The various Jun loaders default to 12 drive bays (3615/3617 models), or 16 drive bays (DS918+). This presents a problem when you update, if you increase maxdisks after install--you either have to design your volumes around those numbers, so whole volumes drop off after an update before you re-apply the settings, or just deal with volumes being sliced and checking integrity afterwards.
Since my new hardware supports the 4.x kernel, I wanted to use the DS918+ loader, but update the patching so that 24 drive bays was the new default. Here's how. Or, just grab the files attached to the post.
This tutorial assumes you've messed with the synoboot.img file before. If not, a brief guide on mounting:
"Mount new" button, select synoboot.img
On first dialog, "Use entire image file"
On main settings dialog, "mount all partitions" radio button under volumes options, uncheck "read-only drive" under mount options
You should know have three new drives mounted. Exactly where will depend on your system, but if you had a C/D drive before, probably E/F/G.
The first readable drive has an EFI/grub.cfg file. This is what you usually customize for i.e. serial number.
On the second drive, should have a extra.lzma and extra2.lzma file, alongside some other things. Copy these somewhere else.

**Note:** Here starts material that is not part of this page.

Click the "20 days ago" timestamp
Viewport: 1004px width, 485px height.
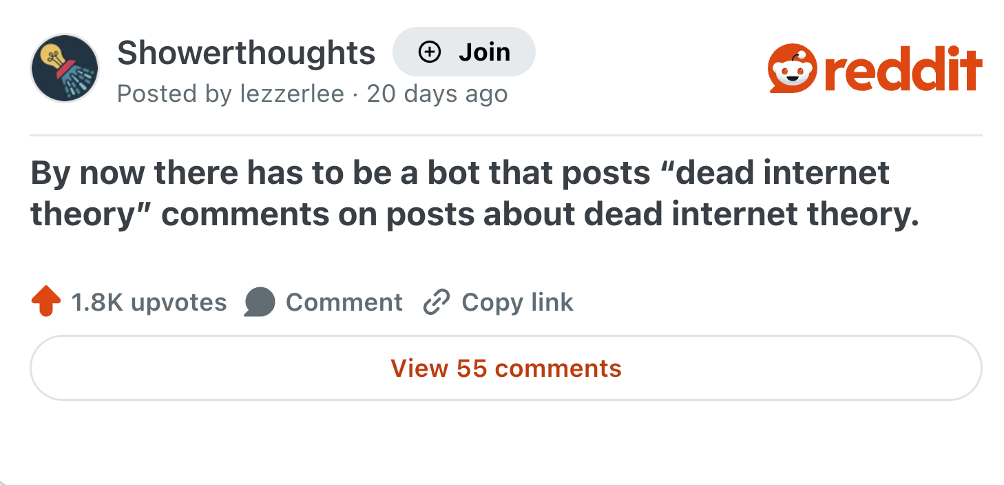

Unpacking, Modifying, Repacking
To be honest, I don't know why the patch exists in both of these files. Maybe one is applied during updates, one at normal boot time? I never looked into it.
But the patch that's being applied to the max disks count exists in these files. We'll need to unpack them first. Some of these tools exist on macOS, and likely Windows ports, but I just did this on a Linux system. Spin up a VM if you need. On a fresh system you likely won't have lzma or cpio installed, but apt-get should suggest the right packages.

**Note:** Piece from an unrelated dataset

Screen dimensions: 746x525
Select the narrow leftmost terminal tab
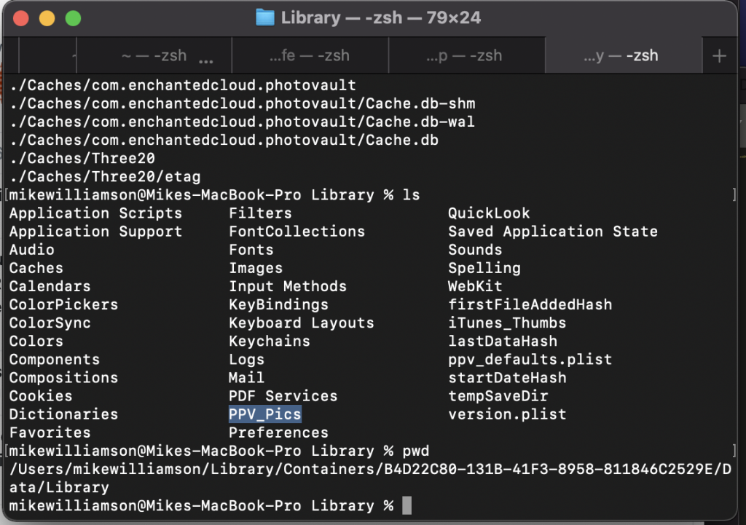[47, 56]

Copy extra.lzma to a new, temporary folder. Run:
lzma -d extra.lzma
cpio -idv < extra
In the new ./etc/ directory, you should see:
Open up jun.patch in the text editor of your choice.
Search for maxdisks. There should be two instances--one in the patch delta up top, and one in a larger script below. Change the 16 to a 24.
Search for internalportcfg. Again, two instances. Change the 0xffff to 0xffffff for 24. This is a bitmask--more info elsewhere on the forums.
Open up synoinfo_override.conf.
Change the 16 to a 24, and 0xffff to 0xffffff
To repack, in a shell at the root of the extracted files, run:
(find . -name modprobe && find . ! -name modprobe) | cpio --owner root:root -oH newc | lzma -8 > ../extra.lzma
Not at the resulting file sits one directory up (../extra.lzma).
Repeat the same steps for extra2.lzma.
Just copy the updated extra/extra2.lzma files back where they came from, mounted under OSFMount.
While you're in there, you might need to update grub.cfg, especially if this is a new install. For the hardware mentioned at the very top of the post, with a single SAS expander providing 24 drives, where synoboot.img is a SATA disk for a VM under ESXi 6.7, I use these sata_args:
for 24-bay sas enclosure on 9211 LSI card (i.e. 24-bay supermicro)
set sata_args='DiskIdxMap=181C SataPortMap=1 SasIdxMap=0xfffffff4'
Close any explorer windows or text editors, and click dismount all in OSFMount. This image is ready to use.
If you're using ESXi and having trouble getting the image to boot, you can attach a network serial port to telnet in and see what's happening at boot time. You'll probably need to disable the ESXi firewall temporarily, or open port 23. It's super useful. Be aware that the 4.x kernel no longer supports extra hardware, so network card will have to be officially supported. (I gave the VM a real network card via hardware passthrough).